Saved entries:
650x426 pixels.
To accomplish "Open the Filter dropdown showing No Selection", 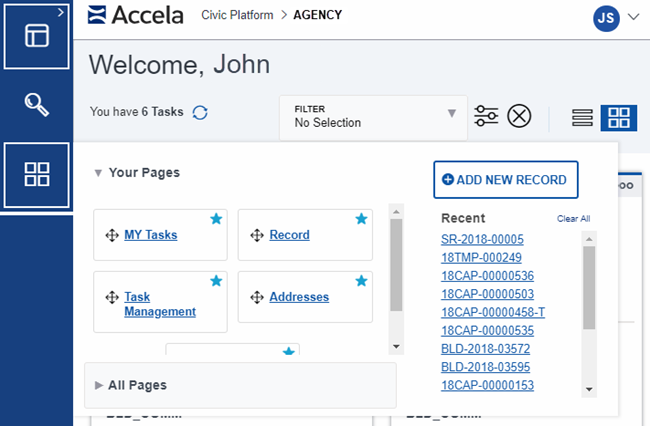I will pyautogui.click(x=373, y=117).
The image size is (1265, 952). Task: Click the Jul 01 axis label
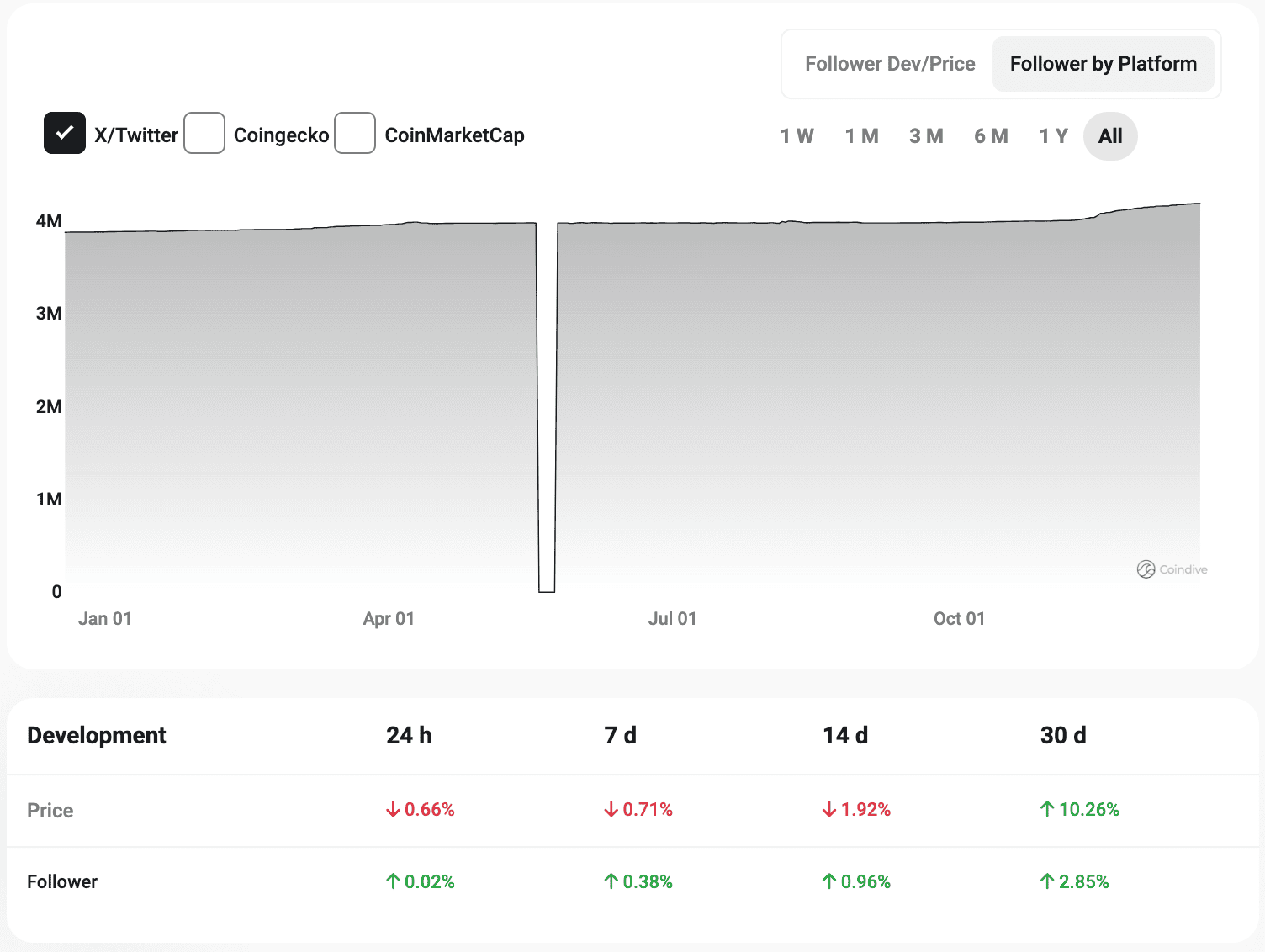(x=672, y=619)
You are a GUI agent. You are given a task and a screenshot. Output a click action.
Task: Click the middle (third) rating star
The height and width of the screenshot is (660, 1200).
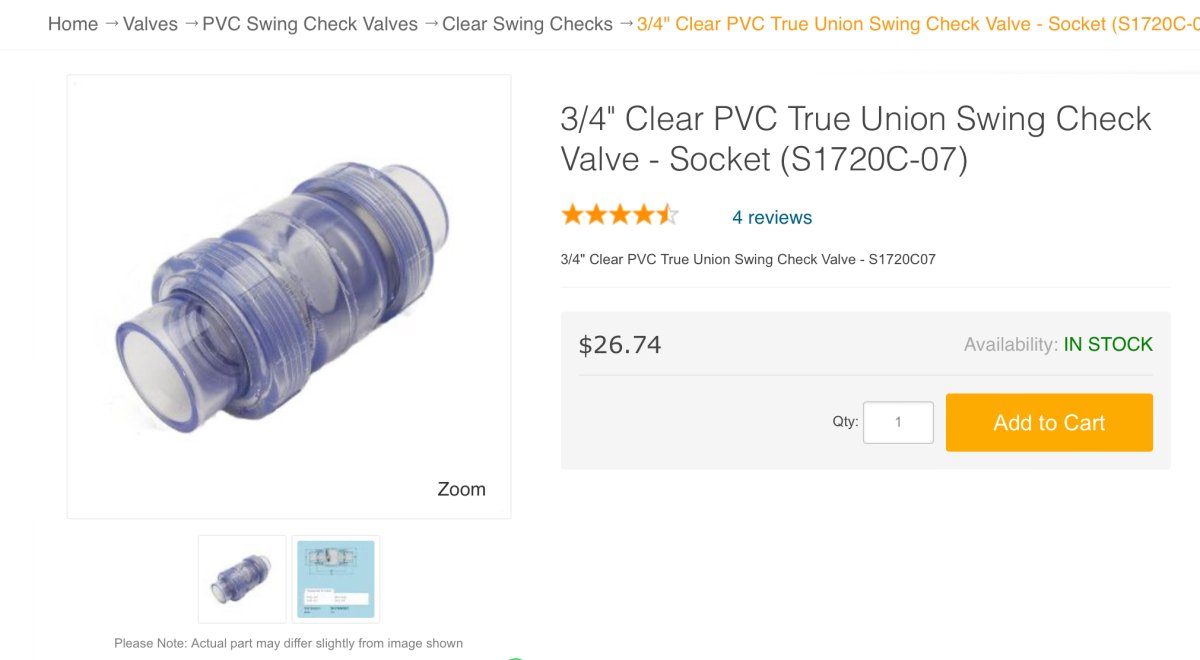(x=620, y=215)
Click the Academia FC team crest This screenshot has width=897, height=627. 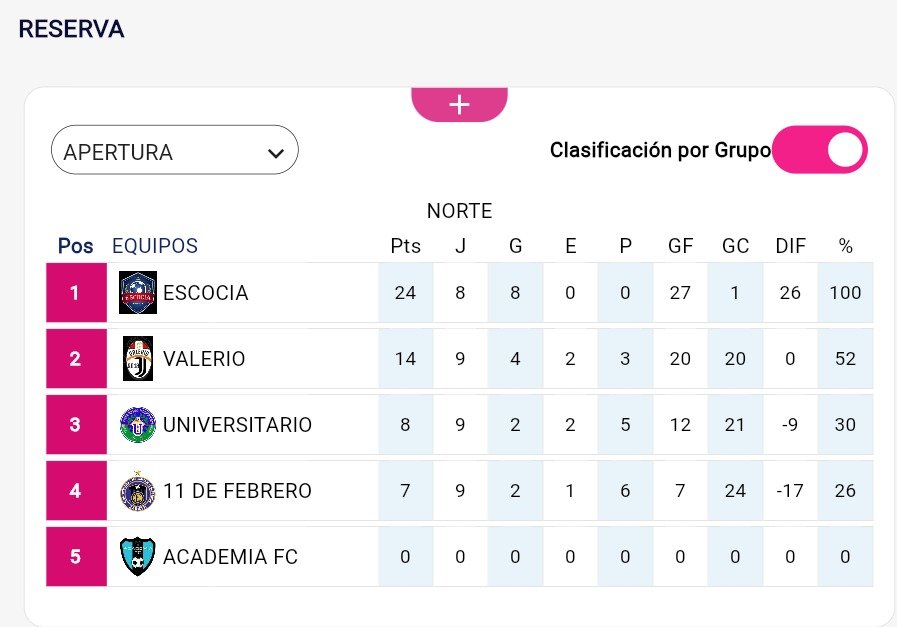coord(138,557)
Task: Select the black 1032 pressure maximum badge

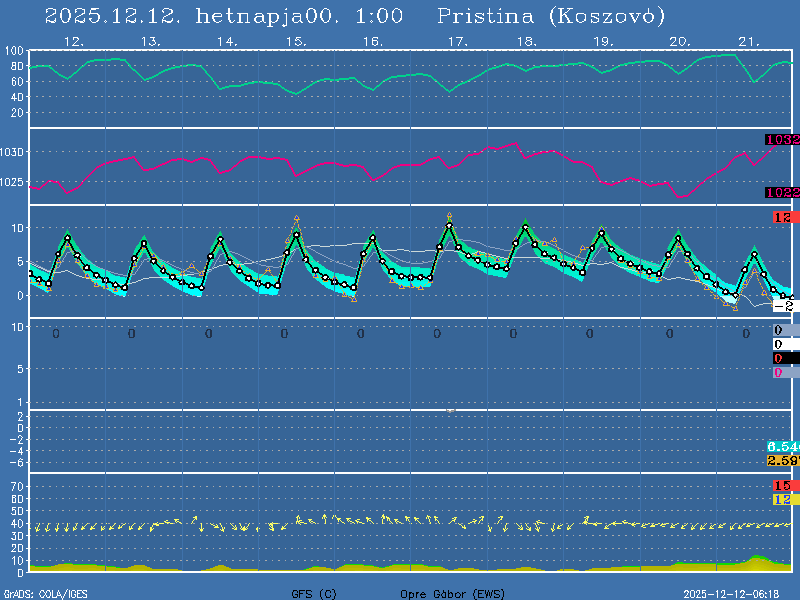Action: [x=782, y=140]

> DESCRIPTION OF THE TASK: Which lines run from the one containing "Task: Select the" through the last line of the entries above? Output them exactly, both ends included, with no pictures.

> WRITTEN RESPONSE:
Task: Select the black 1032 pressure maximum badge

Action: [x=782, y=140]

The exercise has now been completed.